US-based oil producer, ConocoPhillips has agreed to divest its stake in the San Juan Basin in the US state of New Mexico to a Hilcorp Energy affiliate for a price of up to $3bn.

ConocoPhillips will receive $2.7bn in cash while the transaction also includes a contingent payment of up to $300m.

The cash part of the proceeds is based on customary closing adjustments and the contingent payment on the other hand comes into effect from 1 Jan, 2018 with a six-year term.

ConocoPhillips plans to use the sale proceeds for meeting general corporate purposes with the divestiture expected to streamline its business and improve the company’s balance sheet.

According to ConocoPhillips chairman and CEO Ryan Lance, the transaction will considerably accelerate value from the San Juan Basin assets for ConocoPhillips, including the recently announced sale of the Canadian assets.

Adding that ConocoPhillips is looking at over $16bn of total consideration from asset sales this year, Lance said: “These transactions will materially reduce our exposure to North American gas and achieve an immediate step change improvement in our balance sheet and cash margins, while accelerating our return of cash to shareholders.
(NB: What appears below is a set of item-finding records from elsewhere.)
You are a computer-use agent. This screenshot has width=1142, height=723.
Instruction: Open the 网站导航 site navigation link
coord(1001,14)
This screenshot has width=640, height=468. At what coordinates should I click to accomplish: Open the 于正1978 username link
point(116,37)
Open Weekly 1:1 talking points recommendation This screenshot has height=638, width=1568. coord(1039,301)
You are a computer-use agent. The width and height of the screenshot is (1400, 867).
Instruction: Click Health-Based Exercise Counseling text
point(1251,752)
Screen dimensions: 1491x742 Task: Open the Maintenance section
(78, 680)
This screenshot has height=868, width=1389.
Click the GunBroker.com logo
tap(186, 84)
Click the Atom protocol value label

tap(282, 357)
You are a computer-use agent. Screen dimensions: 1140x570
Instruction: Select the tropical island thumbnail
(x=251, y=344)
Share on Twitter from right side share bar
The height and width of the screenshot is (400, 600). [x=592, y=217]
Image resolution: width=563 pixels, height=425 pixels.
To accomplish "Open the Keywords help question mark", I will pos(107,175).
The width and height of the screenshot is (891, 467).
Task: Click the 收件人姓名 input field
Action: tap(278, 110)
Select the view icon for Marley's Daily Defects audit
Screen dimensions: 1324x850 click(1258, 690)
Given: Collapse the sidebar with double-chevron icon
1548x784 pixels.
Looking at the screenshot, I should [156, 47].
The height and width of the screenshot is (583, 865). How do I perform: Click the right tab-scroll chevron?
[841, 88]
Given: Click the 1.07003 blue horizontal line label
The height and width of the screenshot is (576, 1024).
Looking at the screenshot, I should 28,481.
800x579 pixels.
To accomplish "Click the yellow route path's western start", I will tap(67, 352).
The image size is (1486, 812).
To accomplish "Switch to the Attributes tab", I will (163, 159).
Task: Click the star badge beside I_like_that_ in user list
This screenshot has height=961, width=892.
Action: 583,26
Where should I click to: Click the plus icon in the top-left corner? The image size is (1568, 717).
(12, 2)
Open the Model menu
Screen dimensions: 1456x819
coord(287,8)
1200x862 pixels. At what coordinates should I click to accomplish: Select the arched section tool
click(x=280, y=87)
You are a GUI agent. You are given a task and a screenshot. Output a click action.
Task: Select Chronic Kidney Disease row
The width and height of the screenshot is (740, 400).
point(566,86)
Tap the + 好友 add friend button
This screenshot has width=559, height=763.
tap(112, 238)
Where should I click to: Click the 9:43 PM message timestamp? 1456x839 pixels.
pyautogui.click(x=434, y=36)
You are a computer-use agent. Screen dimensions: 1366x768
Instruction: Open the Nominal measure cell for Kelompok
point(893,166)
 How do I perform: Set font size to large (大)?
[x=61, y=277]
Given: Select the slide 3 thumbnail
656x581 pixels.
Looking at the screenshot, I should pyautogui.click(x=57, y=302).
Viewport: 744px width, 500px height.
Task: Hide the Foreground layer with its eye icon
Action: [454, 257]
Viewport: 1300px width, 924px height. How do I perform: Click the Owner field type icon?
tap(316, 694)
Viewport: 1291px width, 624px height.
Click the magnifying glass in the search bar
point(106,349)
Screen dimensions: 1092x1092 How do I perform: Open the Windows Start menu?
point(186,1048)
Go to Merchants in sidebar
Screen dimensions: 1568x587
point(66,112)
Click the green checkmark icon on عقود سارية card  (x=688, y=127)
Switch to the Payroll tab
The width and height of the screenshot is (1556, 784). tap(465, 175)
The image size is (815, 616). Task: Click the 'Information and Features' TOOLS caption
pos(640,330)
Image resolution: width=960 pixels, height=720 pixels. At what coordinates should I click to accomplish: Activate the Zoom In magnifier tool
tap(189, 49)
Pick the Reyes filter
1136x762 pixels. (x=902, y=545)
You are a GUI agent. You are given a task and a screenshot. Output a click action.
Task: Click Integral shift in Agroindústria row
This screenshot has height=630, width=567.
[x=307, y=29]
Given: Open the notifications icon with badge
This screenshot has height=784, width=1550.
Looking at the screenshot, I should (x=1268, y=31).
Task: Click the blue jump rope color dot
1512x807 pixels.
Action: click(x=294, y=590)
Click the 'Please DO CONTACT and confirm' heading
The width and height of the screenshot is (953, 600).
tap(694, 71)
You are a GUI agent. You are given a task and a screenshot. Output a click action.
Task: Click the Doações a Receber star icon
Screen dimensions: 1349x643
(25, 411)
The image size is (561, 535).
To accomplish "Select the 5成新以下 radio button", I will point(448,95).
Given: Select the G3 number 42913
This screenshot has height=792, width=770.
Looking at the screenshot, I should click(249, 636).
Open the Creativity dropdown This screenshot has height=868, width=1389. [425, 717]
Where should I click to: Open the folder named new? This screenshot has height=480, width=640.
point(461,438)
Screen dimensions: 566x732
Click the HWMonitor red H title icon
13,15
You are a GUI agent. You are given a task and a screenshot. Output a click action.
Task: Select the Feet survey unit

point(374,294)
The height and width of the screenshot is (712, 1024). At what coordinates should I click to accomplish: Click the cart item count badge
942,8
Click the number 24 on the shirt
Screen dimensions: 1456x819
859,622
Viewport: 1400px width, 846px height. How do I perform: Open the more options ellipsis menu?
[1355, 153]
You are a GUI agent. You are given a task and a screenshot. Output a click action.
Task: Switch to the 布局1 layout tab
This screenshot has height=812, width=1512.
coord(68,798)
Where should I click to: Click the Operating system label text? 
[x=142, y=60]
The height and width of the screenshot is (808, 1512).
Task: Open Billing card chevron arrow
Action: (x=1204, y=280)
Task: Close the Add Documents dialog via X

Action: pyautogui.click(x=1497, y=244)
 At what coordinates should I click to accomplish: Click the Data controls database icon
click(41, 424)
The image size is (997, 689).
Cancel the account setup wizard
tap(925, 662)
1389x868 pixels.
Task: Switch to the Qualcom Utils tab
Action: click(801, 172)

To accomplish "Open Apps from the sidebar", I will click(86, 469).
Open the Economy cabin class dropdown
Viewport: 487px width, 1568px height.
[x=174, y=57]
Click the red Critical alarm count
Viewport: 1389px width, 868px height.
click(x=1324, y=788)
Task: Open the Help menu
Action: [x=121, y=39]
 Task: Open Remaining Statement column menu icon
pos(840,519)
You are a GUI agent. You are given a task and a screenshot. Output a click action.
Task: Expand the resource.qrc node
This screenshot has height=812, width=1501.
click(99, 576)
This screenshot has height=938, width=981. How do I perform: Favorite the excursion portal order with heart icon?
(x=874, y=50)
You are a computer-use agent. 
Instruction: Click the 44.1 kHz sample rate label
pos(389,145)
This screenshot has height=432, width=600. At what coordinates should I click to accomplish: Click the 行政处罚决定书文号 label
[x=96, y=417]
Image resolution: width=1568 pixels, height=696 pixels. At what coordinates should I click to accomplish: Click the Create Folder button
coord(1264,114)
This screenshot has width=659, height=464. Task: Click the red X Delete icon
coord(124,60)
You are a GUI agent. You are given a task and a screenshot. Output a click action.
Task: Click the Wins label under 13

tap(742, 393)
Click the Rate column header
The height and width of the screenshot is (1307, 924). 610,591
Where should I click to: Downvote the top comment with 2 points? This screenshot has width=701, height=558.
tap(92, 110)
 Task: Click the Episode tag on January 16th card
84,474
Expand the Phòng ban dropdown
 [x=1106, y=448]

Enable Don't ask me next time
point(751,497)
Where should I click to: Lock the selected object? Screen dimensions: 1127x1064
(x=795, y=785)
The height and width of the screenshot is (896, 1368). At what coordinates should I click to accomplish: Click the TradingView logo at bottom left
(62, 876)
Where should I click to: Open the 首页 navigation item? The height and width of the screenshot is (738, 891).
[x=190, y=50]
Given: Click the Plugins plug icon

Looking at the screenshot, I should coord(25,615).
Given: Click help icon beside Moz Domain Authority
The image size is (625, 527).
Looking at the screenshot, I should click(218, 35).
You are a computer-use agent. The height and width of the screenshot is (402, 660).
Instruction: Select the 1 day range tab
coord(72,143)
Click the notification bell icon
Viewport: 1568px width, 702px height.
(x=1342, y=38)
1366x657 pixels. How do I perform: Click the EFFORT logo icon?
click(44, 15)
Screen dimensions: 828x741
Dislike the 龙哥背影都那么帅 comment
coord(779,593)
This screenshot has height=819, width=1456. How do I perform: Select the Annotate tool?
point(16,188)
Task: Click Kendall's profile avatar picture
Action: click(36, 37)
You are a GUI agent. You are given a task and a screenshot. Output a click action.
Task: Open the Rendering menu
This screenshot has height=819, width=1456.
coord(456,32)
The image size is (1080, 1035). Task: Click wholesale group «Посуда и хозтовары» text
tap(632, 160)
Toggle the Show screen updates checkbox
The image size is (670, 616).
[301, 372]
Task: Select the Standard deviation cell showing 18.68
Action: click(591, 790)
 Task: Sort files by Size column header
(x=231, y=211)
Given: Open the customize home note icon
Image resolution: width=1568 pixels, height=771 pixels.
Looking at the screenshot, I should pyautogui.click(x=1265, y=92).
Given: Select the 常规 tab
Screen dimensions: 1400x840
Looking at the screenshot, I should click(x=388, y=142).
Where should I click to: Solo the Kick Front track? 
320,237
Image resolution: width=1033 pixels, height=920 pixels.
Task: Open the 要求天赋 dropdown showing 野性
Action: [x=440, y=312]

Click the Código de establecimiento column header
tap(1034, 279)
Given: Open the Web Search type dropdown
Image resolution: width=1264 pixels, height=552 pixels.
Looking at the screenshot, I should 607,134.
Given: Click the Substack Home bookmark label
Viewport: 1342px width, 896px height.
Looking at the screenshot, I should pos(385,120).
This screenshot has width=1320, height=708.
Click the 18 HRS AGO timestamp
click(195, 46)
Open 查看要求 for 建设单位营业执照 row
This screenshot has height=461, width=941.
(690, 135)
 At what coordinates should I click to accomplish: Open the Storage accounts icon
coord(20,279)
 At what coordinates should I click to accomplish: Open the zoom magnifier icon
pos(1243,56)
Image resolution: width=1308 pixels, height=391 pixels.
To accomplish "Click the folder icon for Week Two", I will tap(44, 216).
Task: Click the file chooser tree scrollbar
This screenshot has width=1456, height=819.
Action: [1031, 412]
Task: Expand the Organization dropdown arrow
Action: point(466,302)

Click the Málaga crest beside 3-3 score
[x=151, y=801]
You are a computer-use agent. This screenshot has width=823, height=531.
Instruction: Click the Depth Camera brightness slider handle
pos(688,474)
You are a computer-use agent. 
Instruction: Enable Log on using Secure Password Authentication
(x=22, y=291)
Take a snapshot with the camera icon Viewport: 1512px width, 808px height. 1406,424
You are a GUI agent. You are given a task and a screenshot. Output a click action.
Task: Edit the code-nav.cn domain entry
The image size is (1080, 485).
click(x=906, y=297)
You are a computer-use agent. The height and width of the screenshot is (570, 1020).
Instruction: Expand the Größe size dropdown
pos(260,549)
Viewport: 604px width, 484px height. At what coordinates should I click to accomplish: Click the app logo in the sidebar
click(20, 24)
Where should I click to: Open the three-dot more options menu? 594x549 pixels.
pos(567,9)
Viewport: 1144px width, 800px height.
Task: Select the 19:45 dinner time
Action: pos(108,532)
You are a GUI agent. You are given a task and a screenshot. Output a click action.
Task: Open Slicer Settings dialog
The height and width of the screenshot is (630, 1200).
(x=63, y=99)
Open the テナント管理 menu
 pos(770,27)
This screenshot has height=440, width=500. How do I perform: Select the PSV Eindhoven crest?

“Our company will be more focused, far stronger financially, and well positioned to execute our disciplined, returns-focused value proposition.”

The San Juan Basin assets saw production of 124 thousand barrels of oil equivalent per day in the full-year 2016. Out of this, natural gas made up about 80%.

Put together, the cash generated from the operations at the assets last year was around $200m, stated the independent oil producer.

In late March, ConocoPhillips inked a deal to sell major stakes in its Canadian oil and gas assets for $13.3bn to Cenovus Energy.


Image: San Juan Basin in New Mexico. Photo: courtesy of ConocoPhillips Company.